Elektro-Leichenwagen

07.10.2016 20:42

Tesla Model S: Lautlos zur letzten Ruhe

Die E-Mobilität dringt in immer neue Bereiche vor. Jüngstes Beispiel: Ein zum Leichenwagen umgebauter Tesla Model S, der einen besonders stillen Transport zur letzten Ruhestätte erlaubt. Die holländischen Stretch-Limo-Experten von Remetzcar sind den eigentlich logischen Schritt gegangen und haben einen Tesla Model S mit Glaskasten-Kombiheck geschaffen.

Das Resultat kann sich sehen lassen. Mit dem gläsernen, hochbauenden Kombiheck wirkt der Wagen geschmackvoll und zudem besonders repräsentativ. Angesichts der heute vielerorts üblichen fensterlosen Kleintransporter, die für einen maximal kosteneffizienten und anonymen Leichentransport stehen, setzt dieser Tesla-Umbau ein Ausrufezeichen für die deutlich stilvollere, jedoch aussterbende Tradition des Leichentransports im klassischen Nobel-Kombi.

Den Tesla Model S auf die Streckbank zu legen, war für die Stretch-Spezialisten eine besondere Herausforderung.
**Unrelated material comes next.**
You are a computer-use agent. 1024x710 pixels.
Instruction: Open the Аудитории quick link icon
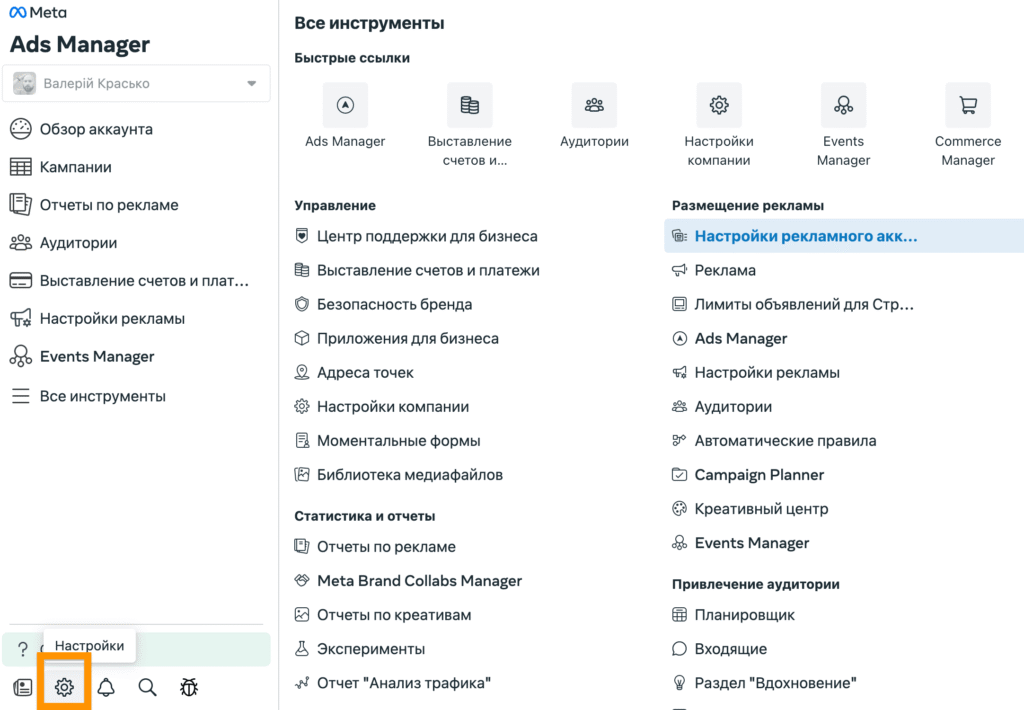594,105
Auf 5,78 Meter wurde das Bestattungsauto verlängert, was den Transport von bis zu 2,17 Meter langen Särgen erlaubt. Hierfür wurde das Fahrzeug einmal durchgeschnitten und ein gut 80 Zentimeter langer Mittelteil eingesetzt.

Ein Problem bei dieser Arbeit war die den Unterboden weitgehend ausfüllende Hochvoltbatterie, die für die Verlängerung ausgebaut und an anderer Stelle neu eingesetzt werden musste. Laut Remetzcar kommt der 70-kWh-Stromspeicher zum Einsatz, der einen Radius von 350 Kilometer erlauben soll.

Eine weitere Herausforderung war es, den hinteren Bereich der ursprünglichen Stufenhecklimousine zum Kombiheck auszubauen. Hier hat sich Remetzcar für eine filigrane Konstruktion mit möglichst großen Glasflächen entschieden. Dieses Glasheck muss zudem die für Leichenwagen üblichen Anforderungen an Hygiene und Funktionalität erfüllen. So gibt es einen mit Rollen bestückten ausziehbaren Teakboden, der ein leichtes Einladen von Särgen erlaubt.